Commentary

How Do You Solve A Problem Like The Donald?

Donald J. Trump has skyrocketed to dominance of the presidential campaign conversation and a big lead in the Republican polls. This past Sunday, he began phase two of his campaign with the release of his first policy paper. You want specifics along with the insults and braggadocio? You got ’em.

“Immigration Reform That Will Make America Great Again” opens by positioning Trump with the people against “the corporate patrons who control both political parties.” It’s a standard populist move. But tucked into the proposals that follow rests this keystone contention: “Decades of disastrous trade deals and immigration policies have destroyed our middle class.”  

That sentence contains the essence of Trump’s promise and appeal: I will seal off the Southern border, deport all the undocumenteds, end birthright citizenship (forget it, DREAMers!), redo trade deals with Mexico, and thereby (my emphasis) bring back lost jobs and restore rising incomes. “They must go” not just because they have broken the law and run riot through our society —but also because booting them out of the country will cure the economic ills Bruce Springsteen has sung mournfully about for more than 35 years.

How can the other Republican candidates compete with this argument? And, to be even-handed, how can Trump consolidate his support so it will register when the voting starts next year?

No one will outspend Trump enough to drown him out. Personal attacks won’t work; candidates who have responded in kind to his provocative remarks in the last few weeks have fallen in voter approval. Rational arguments about the cost, practicality, and exact meaning of his proposals will also fail. Donald’s the doer, and no rival can say he or she has built big things and closed good deals as much as he has. Appeals to political arithmetic —Republicans need Latino votes in the general election— will sound unprincipled and presumptuous. 

It’s possible another issue might break into the news and supersede immigration, and someone might beat Trump to the framing and claiming punch. The Republican party could work the nomination rules against him, but he retains a credible threat to bolt and run as a third-party candidate, dooming the nominee. Trump does lack a field organization right now, and those can’t be staffed up and snowballed very easily. However, Rep. Steve King (R-Iowa) loves Trump’s immigration proposal and can aid him in the first-in-the-nation Iowa caucuses. Trump should thus ally with King, Tom Tancredo in Colorado, and others favoring deportation who can bring him seasoned volunteers.

I think the best move to make against Trump this fall would be to suggest by indirection that his immigration proposal does not reflect Christian values. John Kasich foreshadowed this approach in the Aug. 6 debate when he talked about gays: “You know what,” he said. “God gives me unconditional love. I'm going to give it to my family and my friends and the people around me.” That speaks directly, respectfully and caringly to many of those inclined to vote for Trump, suggesting that they think twice about what he stands for.

• _OBJECTIVES_:
**1.** Please repeat the commentary on Trump's immigration plan word for word, from "That sentence contains" to "than 35 years.".
**2.** Continue the commentary on Trump's immigration plan past its final sentence.

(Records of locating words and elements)
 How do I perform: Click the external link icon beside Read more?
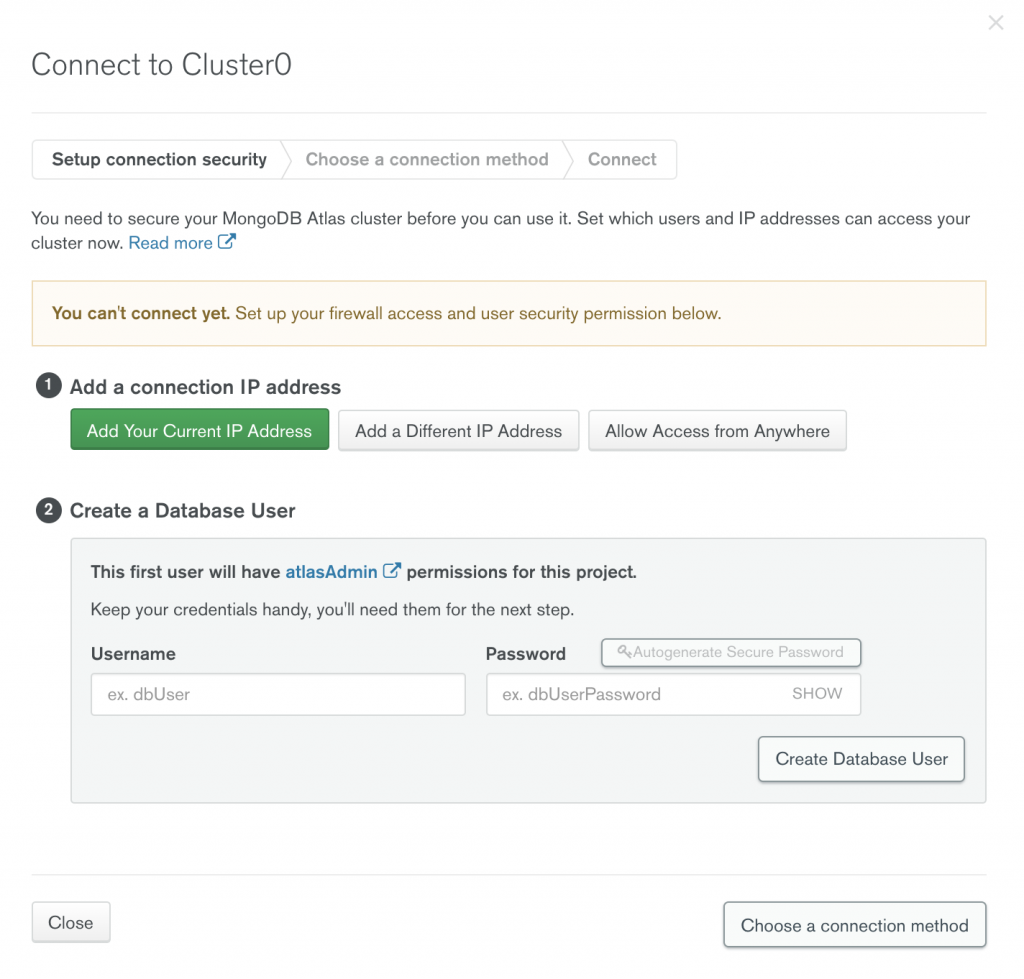point(227,242)
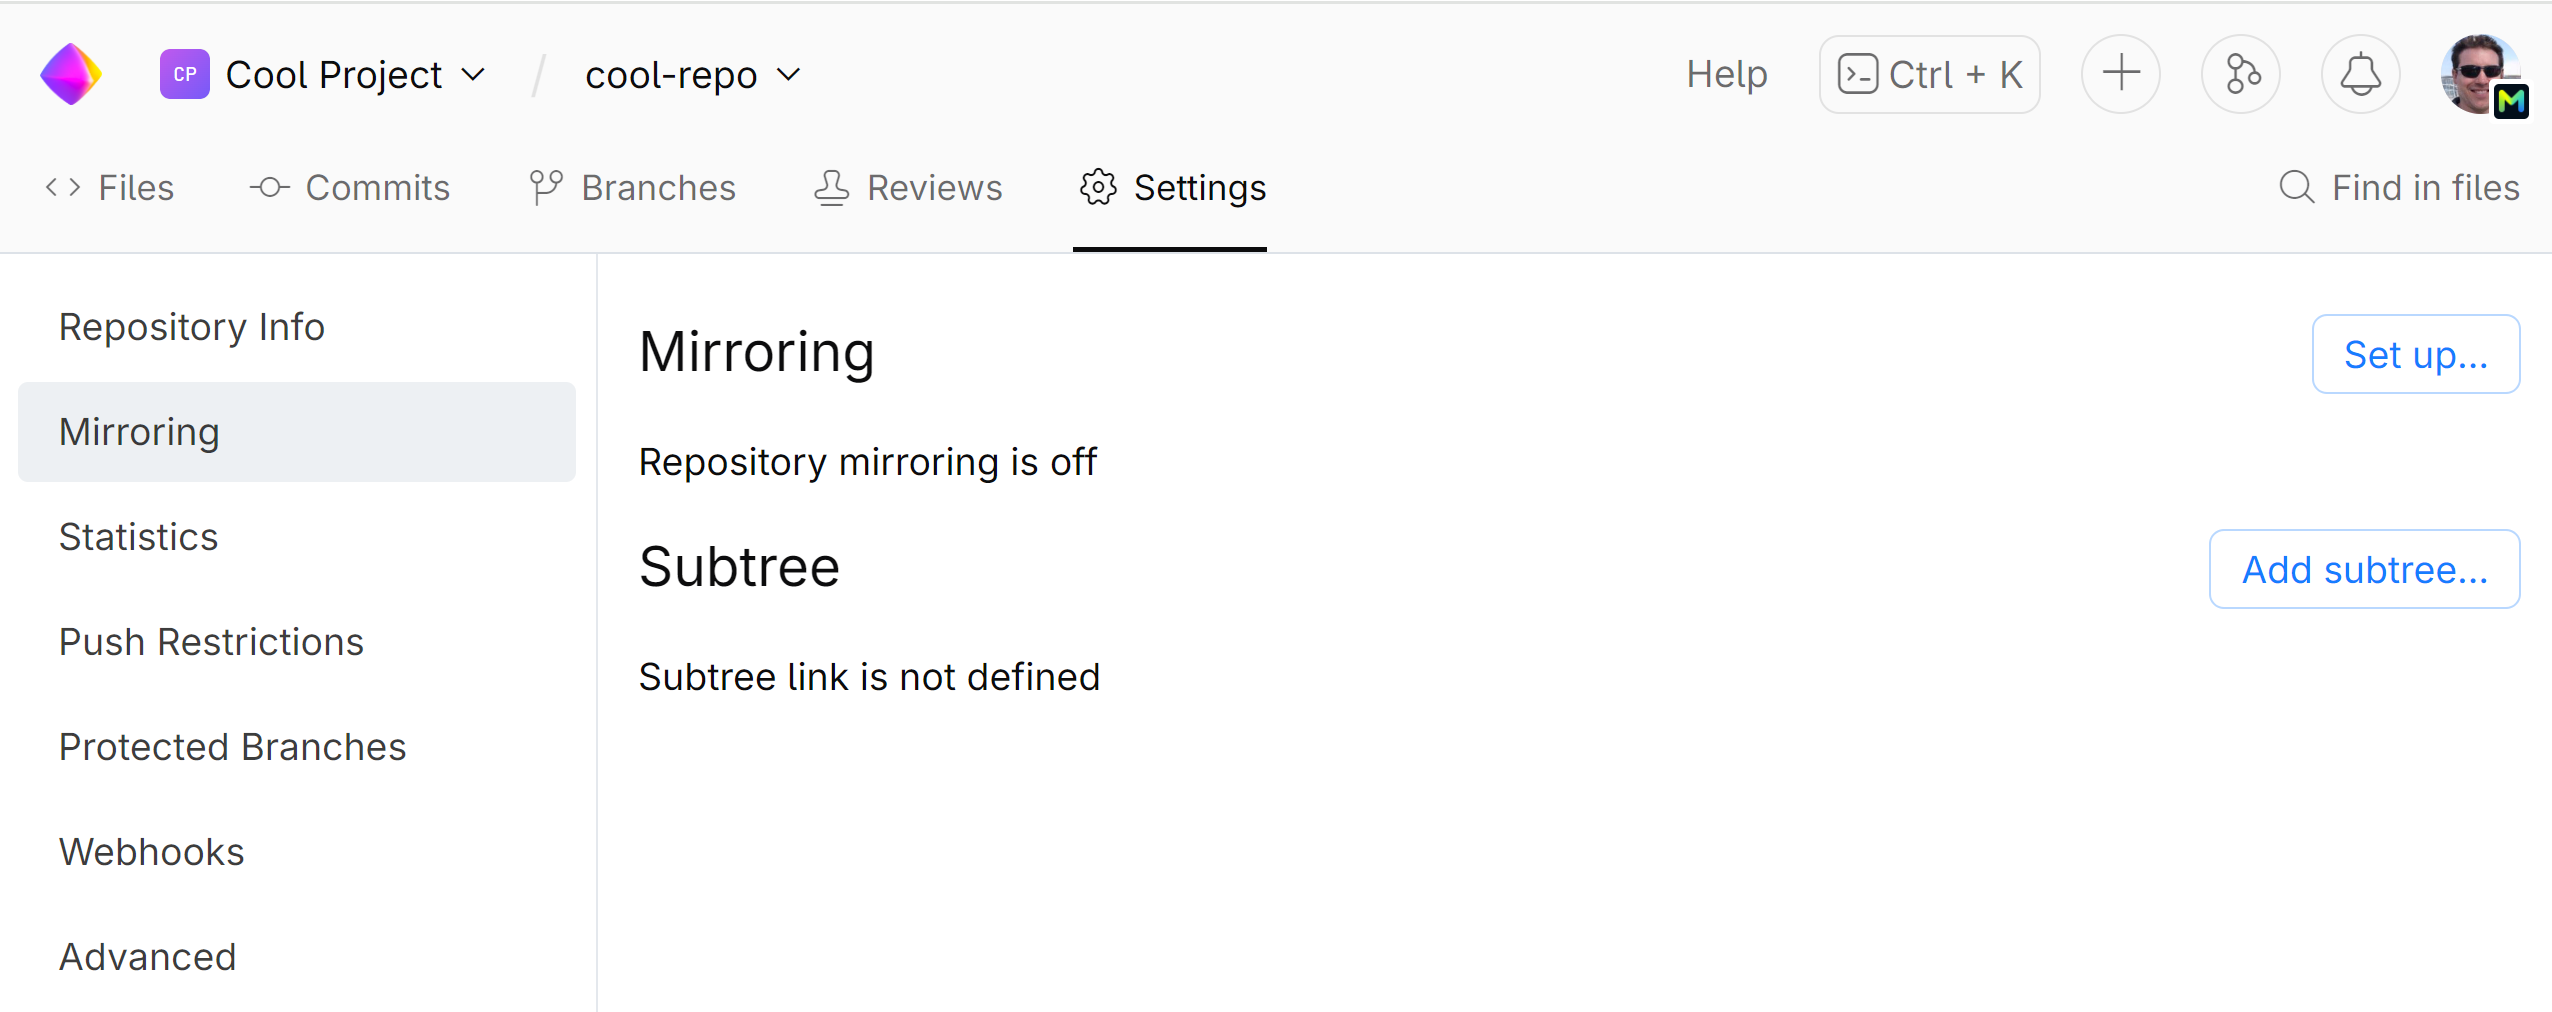Expand the cool-repo repository dropdown
The width and height of the screenshot is (2552, 1012).
click(x=788, y=74)
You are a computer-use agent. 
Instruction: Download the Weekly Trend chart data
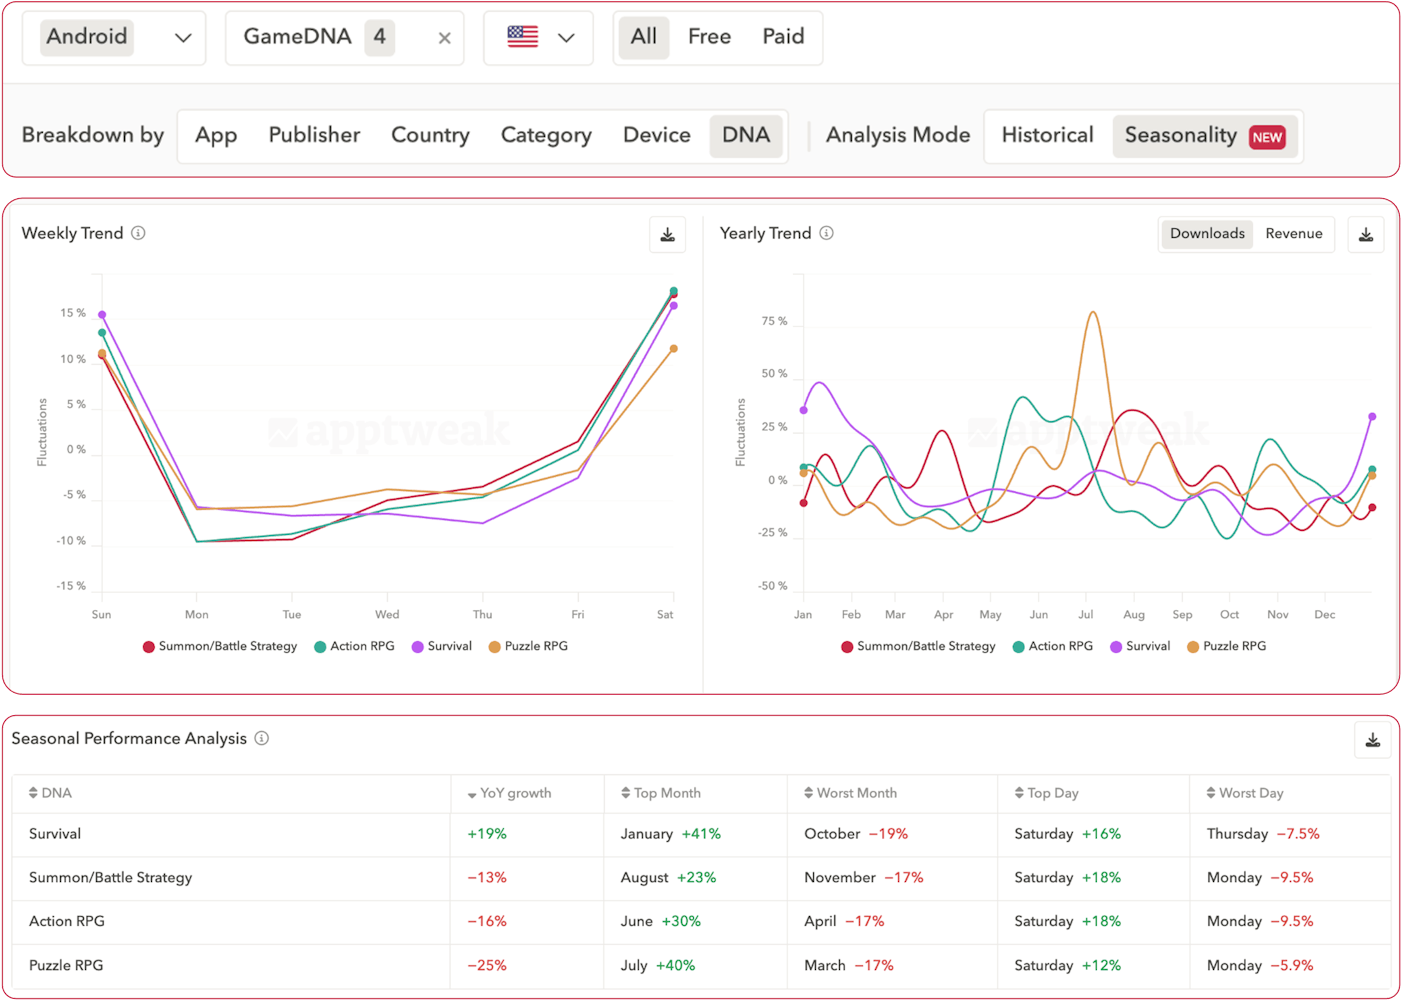(x=667, y=234)
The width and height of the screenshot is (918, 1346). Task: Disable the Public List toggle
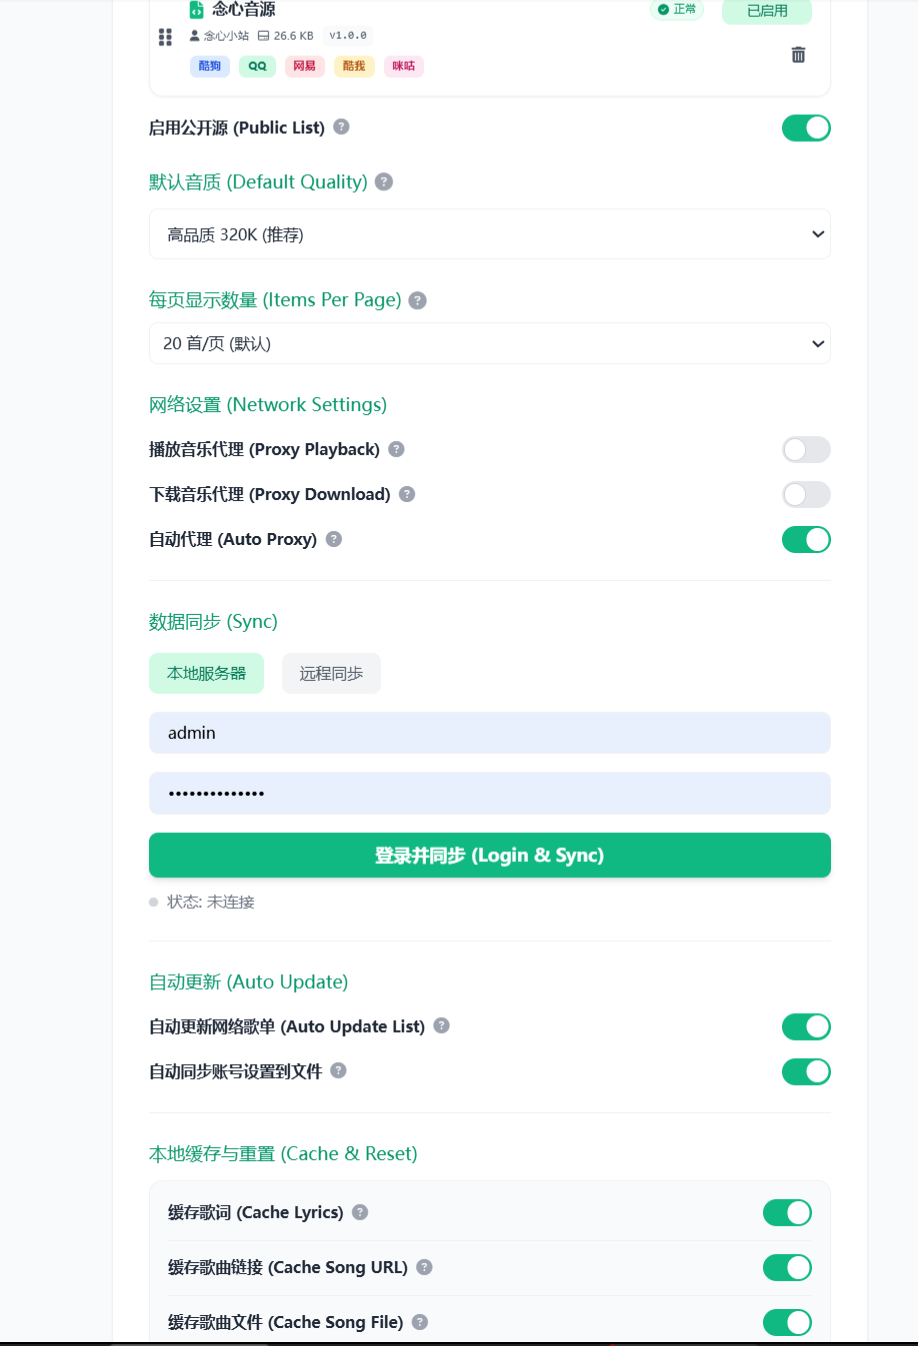point(806,128)
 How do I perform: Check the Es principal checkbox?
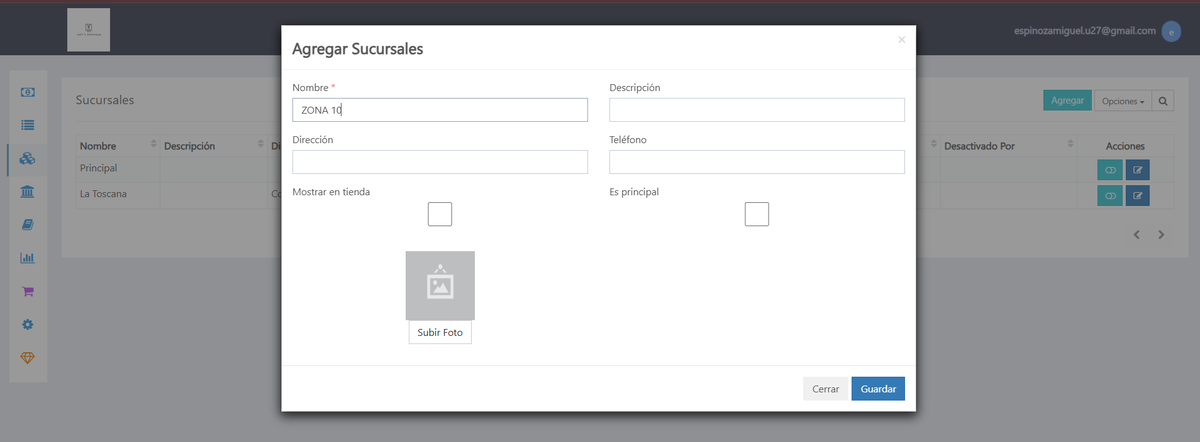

• _RESPONSES BY TASK_:
**1.**
That sentence contains the essence of Trump’s promise and appeal: I will seal off the Southern border, deport all the undocumenteds, end birthright citizenship (forget it, DREAMers!), redo trade deals with Mexico, and thereby (my emphasis) bring back lost jobs and restore rising incomes. “They must go” not just because they have broken the law and run riot through our society —but also because booting them out of the country will cure the economic ills Bruce Springsteen has sung mournfully about for more than 35 years.

**2.**
The real causes of Trump fan grievances range far beyond illegal immigration. No one knows how to fix the economy to create long-term jobs that pay for themselves in growth. No one can project American power abroad or at home as effectively as in the immediate post-WW II era. No one can settle longstanding racial, class, and gender inequities through “dialogue.” No one can fix the government so it acts smarter and quicker and bolder. 

But presidential candidates must pretend they are “the one” who can. So-called “voter anger,” an umbrella term covering the entire ideological map, bubbles up within citizens who, for a variety of reasons, have a frustrating time choosing among the “un-authentic” pretenders. To some of them, Trump’s “unfiltered” reality-show rap sounds authentic by comparison, and his scapegoating of undocumented immigrants seems bracingly appropriate.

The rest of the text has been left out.